Kleinubing diz que obras do esgoto não realizadas foi culpa da Funasa e do Governo Federal

Na tarde desta sexta-feira, 12, o ex-prefeito de Blumenau, João Paulo Kleinubing (sem partido), foi ouvido pela Comissão Parlamentar de Inquérito (CPI) da Câmara de Blumenau que investiga o contrato de concessão do sistema de esgoto da cidade com a empresa BRK Ambiental.

O contrato teve início em 2010, na gestão de Kleinubing, e a empresa acusa om município que houve um desequilíbrio financeiro porque a administração municipal não entregou os quase 23% de rede coletora, conforme estipulava o acordo.

Mas o ex-prefeito trouxe uma nova informação referente ao processo de gestão dos recursos que vieram do Governo Federal, através do PAC do Saneamento, para que Blumenau reiniciasse a implantação da rede de esgoto na cidade.

Segundo Kleinubing, em 2010 Blumenau tinha 4,84% de rede de esgoto implantada e mais 18,36% de rede em obras em andamento feitas com recursos vindos da Funasa e do Governo Federal. Estimava-se que eram necessários mais R$ 310 milhões para se chegar a 100% de implantação do sistema de esgoto e, com isso, resolveu-se fazer a concessão do serviço com a Foz do Brasil.

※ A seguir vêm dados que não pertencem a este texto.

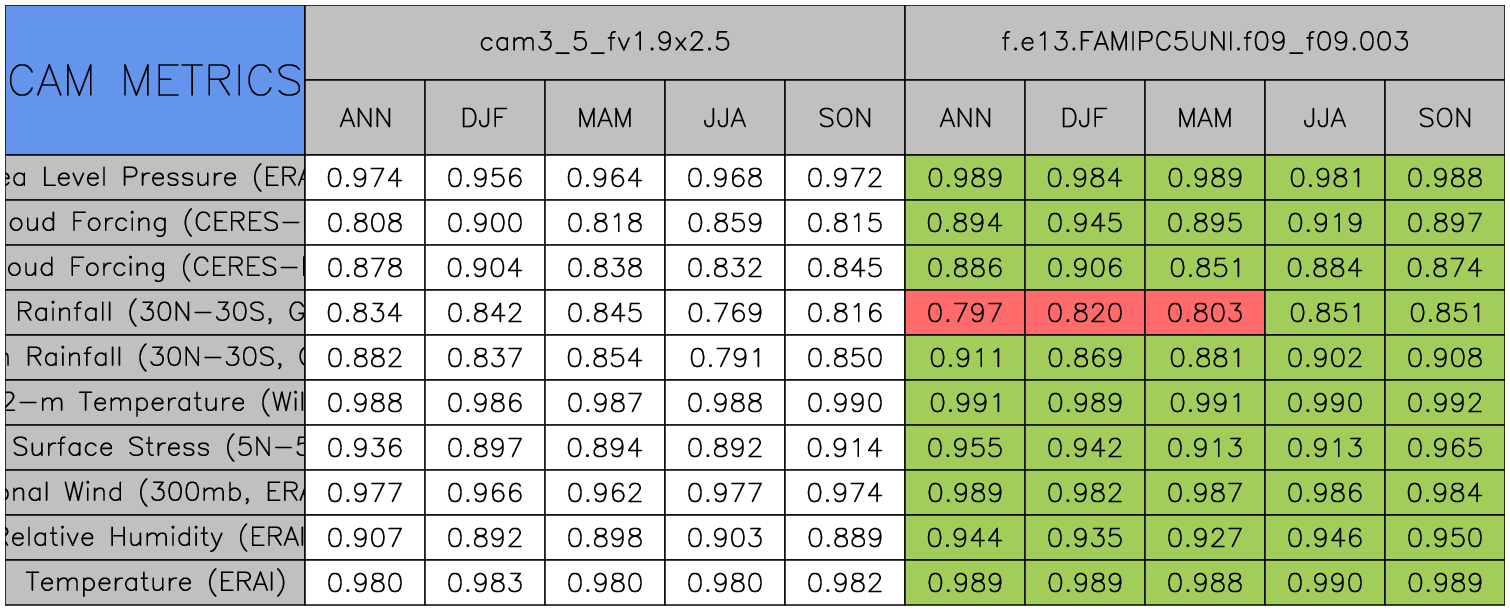
Task: Click the white cell reading 0.791
Action: point(724,358)
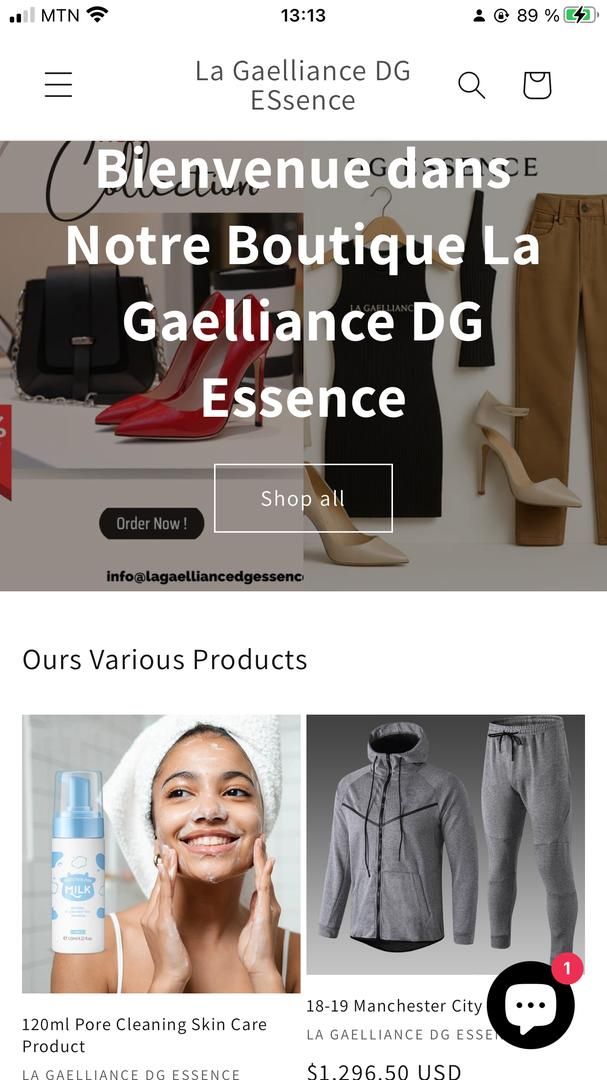The height and width of the screenshot is (1080, 607).
Task: Tap the personal hotspot person icon
Action: tap(479, 15)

Diante disso, a Funasa pediu a devolução dos recursos enviados para a Prefeitura de Blumenau, pois entendia que não se poderia usar o dinheiro enviado para a implantação do esgoto e depois conceder o sistema para uma empresa privada.

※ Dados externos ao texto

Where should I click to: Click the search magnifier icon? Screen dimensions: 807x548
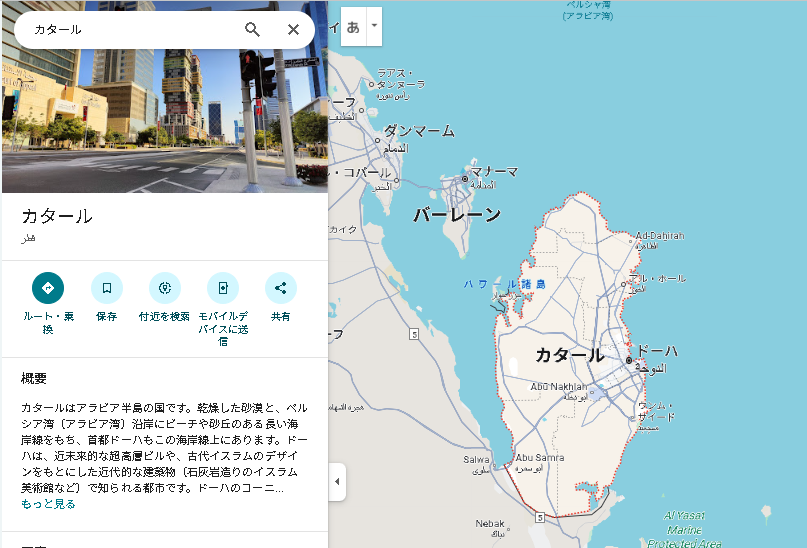click(252, 30)
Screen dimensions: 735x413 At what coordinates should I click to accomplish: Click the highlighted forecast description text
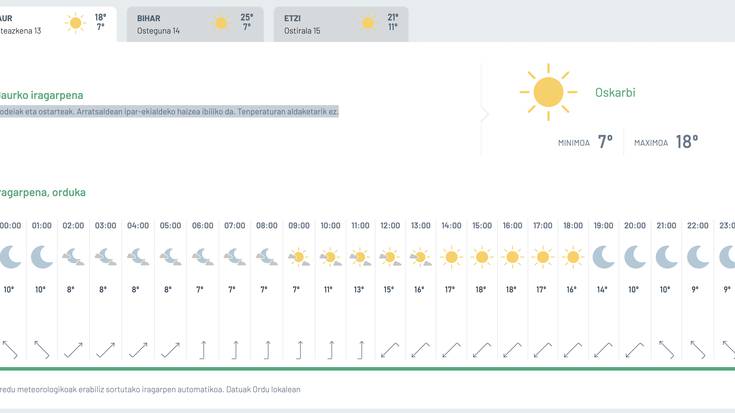[x=170, y=112]
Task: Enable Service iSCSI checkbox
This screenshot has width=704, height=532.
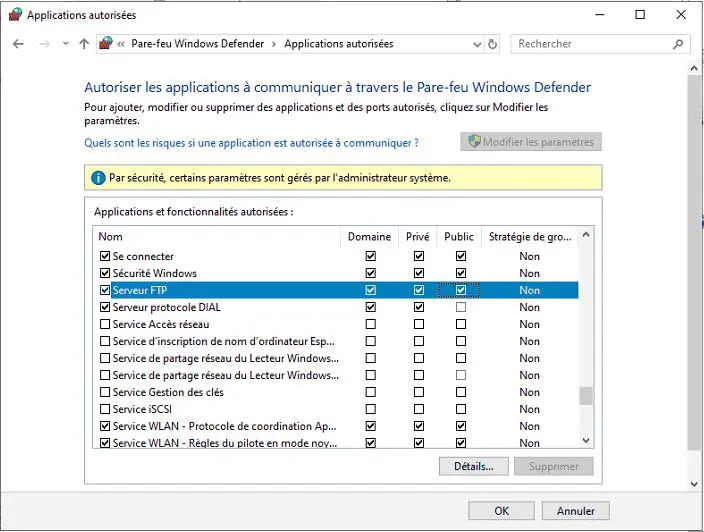Action: click(x=105, y=409)
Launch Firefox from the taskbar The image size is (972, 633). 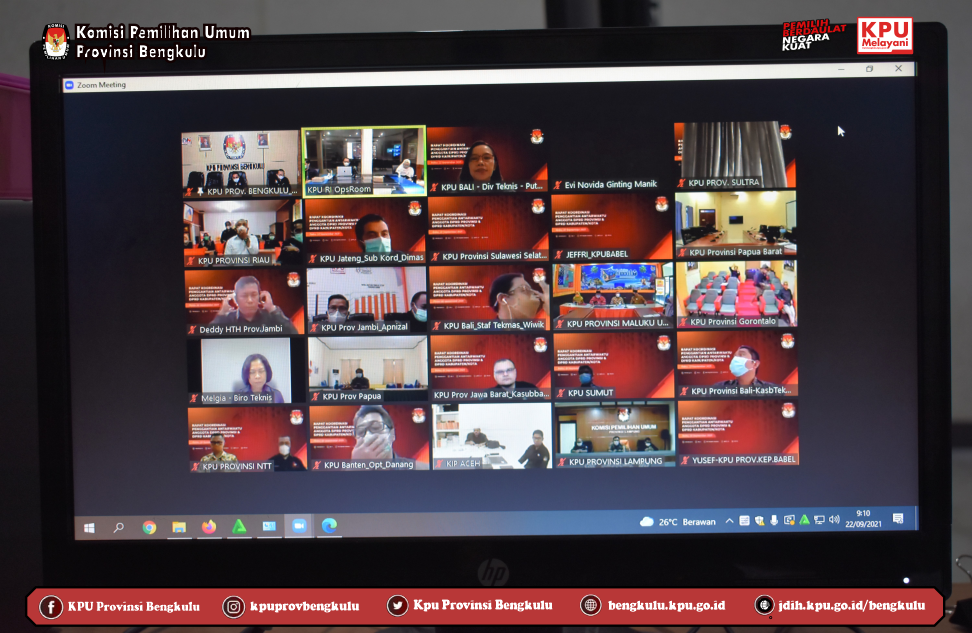coord(209,526)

O caso acabou na Advocacia Geral da União que, através da Procuradoria Geral da União, deu um parecer dizendo que não se aplicava, nesse caso de Blumenau, a nota técnica 02, usada pela Funasa para exigira devolução dos valores.

Com isso, segundo João Paulo, Blumenau poderia usar todo o dinheiro dos convênios feitos com a Funasa e com o Governo Federal e depois fazer a concessão do sistema com uma empresa provada.

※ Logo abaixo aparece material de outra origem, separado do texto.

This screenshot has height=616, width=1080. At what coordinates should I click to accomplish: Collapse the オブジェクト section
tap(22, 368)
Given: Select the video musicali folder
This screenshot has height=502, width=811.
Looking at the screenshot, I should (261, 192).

Mostrando os documentos, o ex-prefeito disse também que cobrou respostas da Funasa, mas nunca recebeu as informações necessárias para a continuidade dos convênios. “Tudo isso poderia ser resolvido em 2011…. Blumenau foi impedida de continuar as obras, essa foi a verdade”.

Kleinubing completa dizendo que “se as obras não ficaram prontas, não é porque o município não quis fazer. Se as obras não ficaram prontas, não é porque a Prefeitura abandonou a obra. As obras não ficaram prontas porque o Governo Federal não deixou a gente fazer. E não deixou a gente fazer mesmo sabendo que devia ter deixado. Foi isso que aconteceu”.

Ou seja, “não havia base legal jurídica legal administrativa para fazer o que fez”. Segundo João Paulo, a Prefeitura poderia ter feito a concessão com o convênio em andamento e isso não poderia ter impedido a continuidade das obras. Essa conclusão se deu num processo de 2019 que correu no Tribunal de Contas da União (TCU) e no Ministério Público do Tribunal de Contas da União (MPTCU).

Depois disso, JPK disse que um conjunto de ações foram tomadas entre 2011 e 2014 para reequilibrar o contrato com assinatura do 4º Termo Aditivo.